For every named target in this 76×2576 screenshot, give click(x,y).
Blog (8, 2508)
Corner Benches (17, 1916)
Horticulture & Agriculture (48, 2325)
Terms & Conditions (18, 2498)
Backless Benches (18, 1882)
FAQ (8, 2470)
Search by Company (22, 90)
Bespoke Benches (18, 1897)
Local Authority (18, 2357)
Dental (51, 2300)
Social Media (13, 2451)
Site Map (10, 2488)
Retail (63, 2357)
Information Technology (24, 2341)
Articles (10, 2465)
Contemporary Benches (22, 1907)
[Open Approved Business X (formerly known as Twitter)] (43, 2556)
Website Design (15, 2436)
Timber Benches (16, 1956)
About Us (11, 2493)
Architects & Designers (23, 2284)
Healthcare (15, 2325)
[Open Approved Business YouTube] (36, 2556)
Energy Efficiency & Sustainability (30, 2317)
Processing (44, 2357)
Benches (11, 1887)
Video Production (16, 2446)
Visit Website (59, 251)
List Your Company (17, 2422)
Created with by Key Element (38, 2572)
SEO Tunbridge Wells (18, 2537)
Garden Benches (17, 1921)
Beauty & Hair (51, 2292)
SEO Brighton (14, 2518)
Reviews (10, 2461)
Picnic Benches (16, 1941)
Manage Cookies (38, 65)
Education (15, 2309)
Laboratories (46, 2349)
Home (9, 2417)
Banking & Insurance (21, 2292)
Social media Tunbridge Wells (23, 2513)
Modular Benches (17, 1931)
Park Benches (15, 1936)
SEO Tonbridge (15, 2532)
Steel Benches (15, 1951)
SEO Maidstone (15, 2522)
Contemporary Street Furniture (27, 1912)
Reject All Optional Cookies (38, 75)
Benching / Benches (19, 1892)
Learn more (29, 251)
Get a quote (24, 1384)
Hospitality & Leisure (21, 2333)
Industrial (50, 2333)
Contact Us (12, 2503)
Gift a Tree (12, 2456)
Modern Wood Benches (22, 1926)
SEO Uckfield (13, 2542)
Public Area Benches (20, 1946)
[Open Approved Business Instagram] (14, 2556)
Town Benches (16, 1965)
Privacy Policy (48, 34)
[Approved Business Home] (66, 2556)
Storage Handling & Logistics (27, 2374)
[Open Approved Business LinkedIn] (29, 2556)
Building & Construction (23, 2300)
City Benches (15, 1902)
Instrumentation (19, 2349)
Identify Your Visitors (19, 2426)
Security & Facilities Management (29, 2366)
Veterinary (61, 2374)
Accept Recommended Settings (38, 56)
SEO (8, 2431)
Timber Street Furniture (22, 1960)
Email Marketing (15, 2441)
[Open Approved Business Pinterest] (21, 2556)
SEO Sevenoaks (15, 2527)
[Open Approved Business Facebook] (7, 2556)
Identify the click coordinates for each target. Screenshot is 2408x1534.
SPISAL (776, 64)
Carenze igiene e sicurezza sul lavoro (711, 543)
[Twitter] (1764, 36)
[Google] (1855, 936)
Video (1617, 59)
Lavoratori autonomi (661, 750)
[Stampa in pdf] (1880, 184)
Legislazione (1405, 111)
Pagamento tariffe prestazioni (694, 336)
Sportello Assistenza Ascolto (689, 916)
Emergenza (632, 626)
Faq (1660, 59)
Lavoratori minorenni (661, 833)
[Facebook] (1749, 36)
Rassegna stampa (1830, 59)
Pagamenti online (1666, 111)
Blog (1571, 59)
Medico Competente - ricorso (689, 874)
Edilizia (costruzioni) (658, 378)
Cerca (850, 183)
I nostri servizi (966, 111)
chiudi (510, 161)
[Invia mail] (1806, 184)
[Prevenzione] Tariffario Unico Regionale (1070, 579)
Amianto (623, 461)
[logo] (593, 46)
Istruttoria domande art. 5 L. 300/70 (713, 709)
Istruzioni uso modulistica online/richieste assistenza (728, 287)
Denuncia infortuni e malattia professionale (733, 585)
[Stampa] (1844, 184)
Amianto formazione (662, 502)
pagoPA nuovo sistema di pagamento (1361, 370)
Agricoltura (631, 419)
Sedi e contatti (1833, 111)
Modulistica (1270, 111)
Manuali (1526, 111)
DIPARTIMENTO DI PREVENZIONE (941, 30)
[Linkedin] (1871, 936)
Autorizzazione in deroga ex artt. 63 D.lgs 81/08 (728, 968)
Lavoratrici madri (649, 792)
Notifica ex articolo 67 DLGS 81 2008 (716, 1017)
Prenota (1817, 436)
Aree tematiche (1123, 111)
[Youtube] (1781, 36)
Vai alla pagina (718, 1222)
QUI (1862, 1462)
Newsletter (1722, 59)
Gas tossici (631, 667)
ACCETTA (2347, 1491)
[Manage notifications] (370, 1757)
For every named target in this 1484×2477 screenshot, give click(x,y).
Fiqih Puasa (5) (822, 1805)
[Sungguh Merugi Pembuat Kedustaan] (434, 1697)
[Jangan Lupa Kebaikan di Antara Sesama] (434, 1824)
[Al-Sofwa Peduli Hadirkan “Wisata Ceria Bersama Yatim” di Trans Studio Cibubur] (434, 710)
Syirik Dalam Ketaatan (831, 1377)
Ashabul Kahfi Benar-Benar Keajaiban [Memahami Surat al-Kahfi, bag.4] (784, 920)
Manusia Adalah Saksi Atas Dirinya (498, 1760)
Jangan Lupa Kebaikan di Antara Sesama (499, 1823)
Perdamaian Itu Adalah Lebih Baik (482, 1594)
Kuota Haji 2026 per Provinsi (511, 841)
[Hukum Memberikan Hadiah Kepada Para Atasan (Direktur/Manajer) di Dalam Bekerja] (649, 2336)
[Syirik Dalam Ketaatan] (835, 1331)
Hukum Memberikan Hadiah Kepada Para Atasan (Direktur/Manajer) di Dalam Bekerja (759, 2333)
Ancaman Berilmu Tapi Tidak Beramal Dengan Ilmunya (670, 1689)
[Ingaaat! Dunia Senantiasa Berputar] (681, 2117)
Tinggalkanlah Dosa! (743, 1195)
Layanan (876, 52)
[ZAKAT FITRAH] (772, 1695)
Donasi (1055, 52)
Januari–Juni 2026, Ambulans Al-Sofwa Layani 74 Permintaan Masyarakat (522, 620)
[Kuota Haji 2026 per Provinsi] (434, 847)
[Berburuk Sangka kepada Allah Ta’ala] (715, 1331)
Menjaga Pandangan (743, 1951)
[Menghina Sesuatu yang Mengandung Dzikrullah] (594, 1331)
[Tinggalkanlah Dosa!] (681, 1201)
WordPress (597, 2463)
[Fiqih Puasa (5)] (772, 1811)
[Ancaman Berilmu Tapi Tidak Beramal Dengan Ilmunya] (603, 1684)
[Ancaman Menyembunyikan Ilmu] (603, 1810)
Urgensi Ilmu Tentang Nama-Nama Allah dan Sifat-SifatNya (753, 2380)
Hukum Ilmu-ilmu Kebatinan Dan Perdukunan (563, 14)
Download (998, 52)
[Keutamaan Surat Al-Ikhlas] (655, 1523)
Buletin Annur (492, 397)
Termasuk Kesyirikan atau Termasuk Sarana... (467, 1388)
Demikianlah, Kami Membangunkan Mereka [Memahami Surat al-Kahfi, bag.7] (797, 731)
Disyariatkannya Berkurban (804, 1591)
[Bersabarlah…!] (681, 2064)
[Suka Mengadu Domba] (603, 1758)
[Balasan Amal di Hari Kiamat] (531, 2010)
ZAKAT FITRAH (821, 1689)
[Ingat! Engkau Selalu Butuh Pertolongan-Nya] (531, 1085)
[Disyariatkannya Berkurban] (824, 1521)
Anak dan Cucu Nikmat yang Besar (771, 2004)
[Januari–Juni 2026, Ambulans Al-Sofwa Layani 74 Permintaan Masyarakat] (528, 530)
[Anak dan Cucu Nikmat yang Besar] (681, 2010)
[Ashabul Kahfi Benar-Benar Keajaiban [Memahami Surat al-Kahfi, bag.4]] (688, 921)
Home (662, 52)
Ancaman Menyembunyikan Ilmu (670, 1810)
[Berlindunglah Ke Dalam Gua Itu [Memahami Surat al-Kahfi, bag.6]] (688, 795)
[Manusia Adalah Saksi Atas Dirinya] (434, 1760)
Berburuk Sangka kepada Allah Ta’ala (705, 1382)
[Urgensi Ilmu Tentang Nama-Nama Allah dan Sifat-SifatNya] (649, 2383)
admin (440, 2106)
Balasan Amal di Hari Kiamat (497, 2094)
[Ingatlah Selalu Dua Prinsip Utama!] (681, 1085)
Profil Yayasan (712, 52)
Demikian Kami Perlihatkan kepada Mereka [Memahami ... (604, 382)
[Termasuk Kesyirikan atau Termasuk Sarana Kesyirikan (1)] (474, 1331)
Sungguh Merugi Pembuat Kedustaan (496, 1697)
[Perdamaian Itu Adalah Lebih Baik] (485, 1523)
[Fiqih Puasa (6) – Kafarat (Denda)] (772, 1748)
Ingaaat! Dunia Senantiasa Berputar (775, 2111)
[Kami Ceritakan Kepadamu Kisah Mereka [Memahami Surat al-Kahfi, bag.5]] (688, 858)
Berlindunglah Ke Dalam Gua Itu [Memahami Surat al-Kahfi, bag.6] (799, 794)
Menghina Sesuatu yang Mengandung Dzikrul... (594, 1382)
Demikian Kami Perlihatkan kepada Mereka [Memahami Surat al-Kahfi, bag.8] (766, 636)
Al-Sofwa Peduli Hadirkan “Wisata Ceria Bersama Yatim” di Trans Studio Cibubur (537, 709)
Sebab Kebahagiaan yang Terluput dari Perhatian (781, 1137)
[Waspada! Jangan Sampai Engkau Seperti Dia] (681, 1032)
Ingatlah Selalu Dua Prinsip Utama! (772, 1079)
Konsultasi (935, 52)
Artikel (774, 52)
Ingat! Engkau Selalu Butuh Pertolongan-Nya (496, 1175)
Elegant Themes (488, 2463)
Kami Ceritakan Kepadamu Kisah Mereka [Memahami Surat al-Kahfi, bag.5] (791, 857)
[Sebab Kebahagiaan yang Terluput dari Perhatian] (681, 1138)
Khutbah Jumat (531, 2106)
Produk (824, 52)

**Your instructions**
In the listing above, show every line with the word "Menghina".

**Written answer**
[Menghina Sesuatu yang Mengandung Dzikrullah] (594, 1331)
Menghina Sesuatu yang Mengandung Dzikrul... (594, 1382)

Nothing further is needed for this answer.